* _Description of the task_:
Pull out of the data below the stretch of lines bounded by the one containing "FORTE (19, 2069)" and the one containing "FREE (17, 2058)", both bounds included, unchanged.

* _Data extracts_:

===

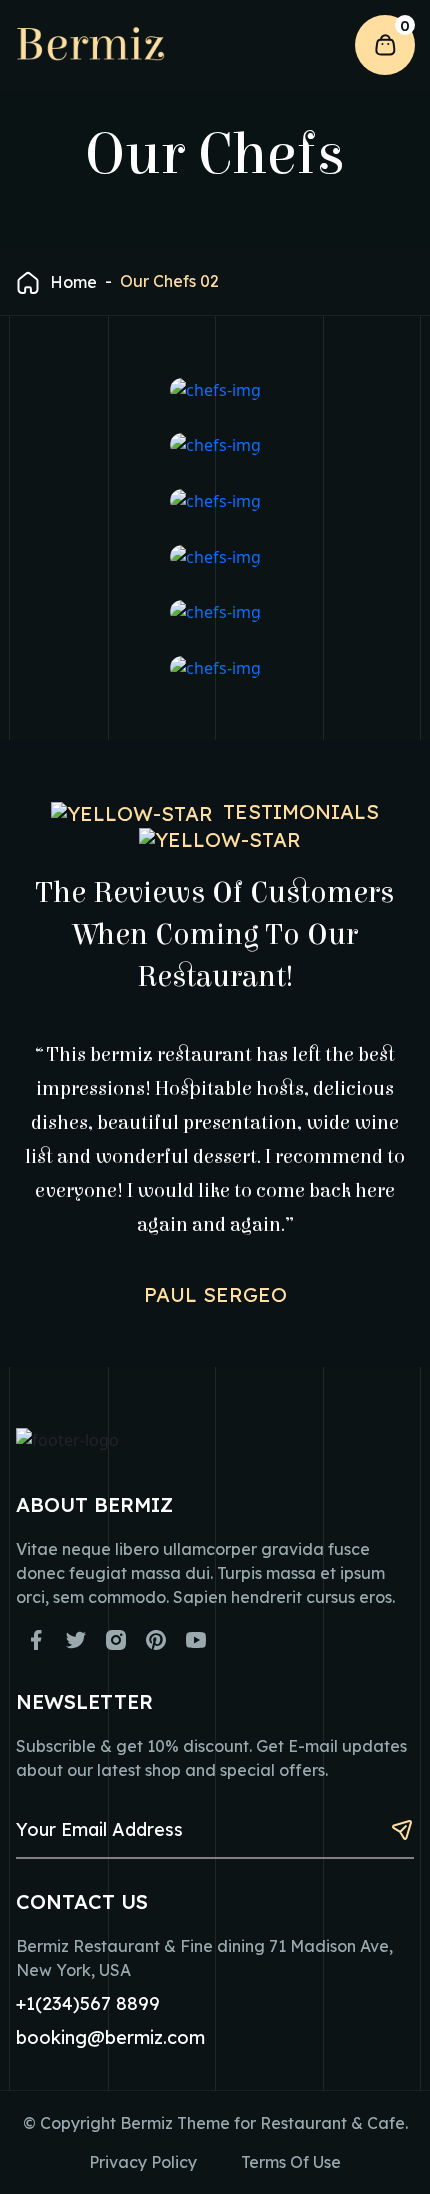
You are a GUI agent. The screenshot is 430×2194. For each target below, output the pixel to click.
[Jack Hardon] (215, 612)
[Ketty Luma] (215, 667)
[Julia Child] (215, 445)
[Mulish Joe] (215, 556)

===

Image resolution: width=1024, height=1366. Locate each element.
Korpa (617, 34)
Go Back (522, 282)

===

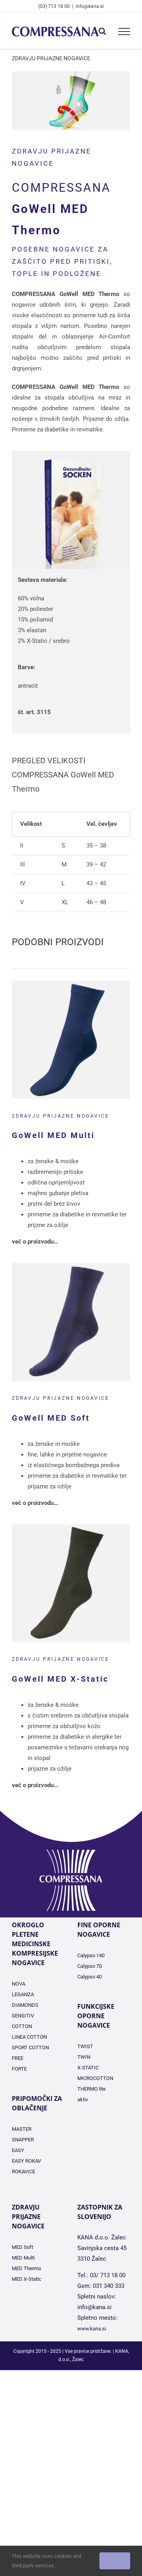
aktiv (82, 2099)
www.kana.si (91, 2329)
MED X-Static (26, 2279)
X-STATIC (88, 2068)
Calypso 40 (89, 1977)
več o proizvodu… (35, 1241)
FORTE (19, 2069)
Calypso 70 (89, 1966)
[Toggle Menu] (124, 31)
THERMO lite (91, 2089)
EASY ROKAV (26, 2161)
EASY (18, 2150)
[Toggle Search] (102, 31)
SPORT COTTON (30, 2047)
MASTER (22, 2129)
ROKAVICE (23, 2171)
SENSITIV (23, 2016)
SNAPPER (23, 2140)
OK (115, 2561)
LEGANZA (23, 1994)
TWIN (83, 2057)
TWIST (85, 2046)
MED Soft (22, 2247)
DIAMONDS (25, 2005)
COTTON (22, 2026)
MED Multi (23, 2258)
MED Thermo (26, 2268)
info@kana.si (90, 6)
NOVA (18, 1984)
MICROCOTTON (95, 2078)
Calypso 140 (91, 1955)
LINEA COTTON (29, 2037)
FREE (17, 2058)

===

* _Result of the exercise_:
FORTE (19, 2069)
Calypso 70 (89, 1966)
[Toggle Menu] (124, 31)
THERMO lite (91, 2089)
EASY ROKAV (26, 2161)
EASY (18, 2150)
[Toggle Search] (102, 31)
SPORT COTTON (30, 2047)
MASTER (22, 2129)
ROKAVICE (23, 2171)
SENSITIV (23, 2016)
SNAPPER (23, 2140)
OK (115, 2561)
LEGANZA (23, 1994)
TWIN (83, 2057)
TWIST (85, 2046)
MED Soft (22, 2247)
DIAMONDS (25, 2005)
COTTON (22, 2026)
MED Multi (23, 2258)
MED Thermo (26, 2268)
info@kana.si (90, 6)
NOVA (18, 1984)
MICROCOTTON (95, 2078)
Calypso 140 (91, 1955)
LINEA COTTON (29, 2037)
FREE (17, 2058)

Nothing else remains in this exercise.